Instructions to follow: Return the rows word for word, from the line containing "Where should I click to: Select" through the line containing "pyautogui.click(x=81, y=327)", and leave the pictures out.

Material for this exercise:

• • •

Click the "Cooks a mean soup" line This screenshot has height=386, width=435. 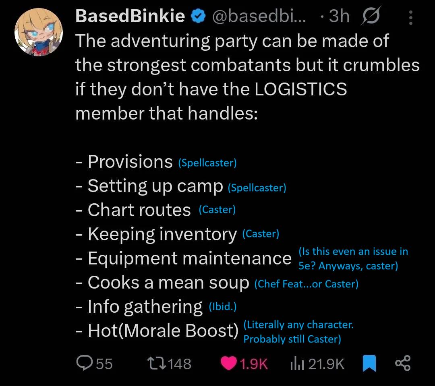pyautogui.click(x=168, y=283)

• • •

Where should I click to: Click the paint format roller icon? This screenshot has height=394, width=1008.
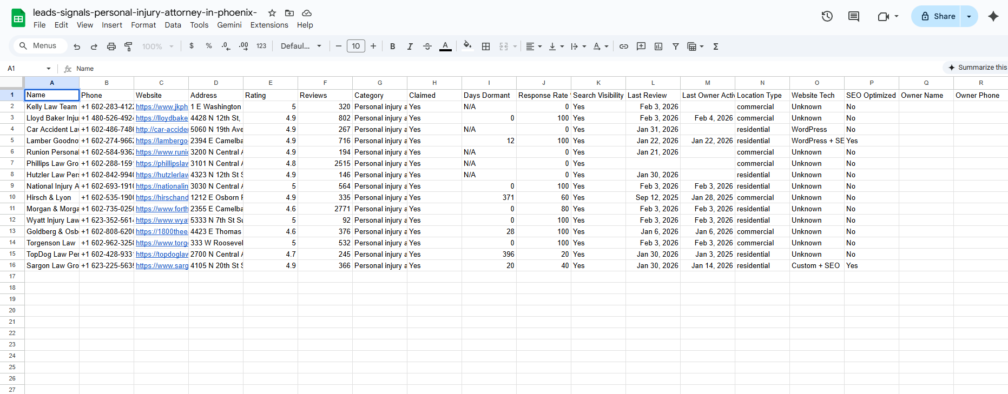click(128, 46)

• • •

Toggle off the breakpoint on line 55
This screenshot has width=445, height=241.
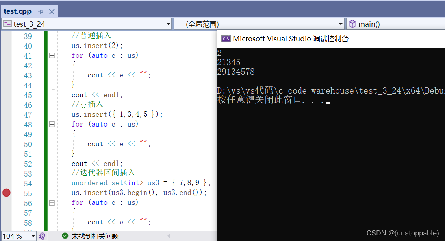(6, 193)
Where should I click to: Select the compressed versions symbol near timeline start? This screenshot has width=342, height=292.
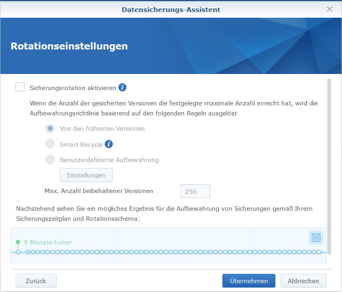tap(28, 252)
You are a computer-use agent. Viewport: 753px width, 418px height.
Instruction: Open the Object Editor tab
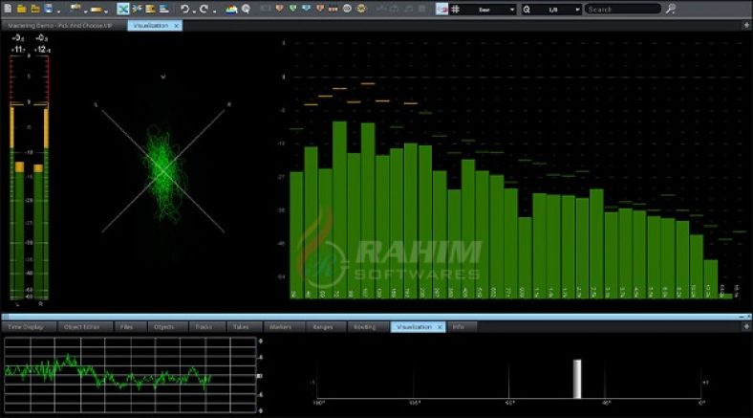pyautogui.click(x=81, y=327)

• • •

Finished exercise:
Where should I click to: Select the compressed versions symbol near timeline start? This screenshot has width=342, height=292.
tap(28, 252)
You are a computer-use agent. Viewport: 753px width, 418px height.
Instruction: Open the Object Editor tab
pyautogui.click(x=81, y=327)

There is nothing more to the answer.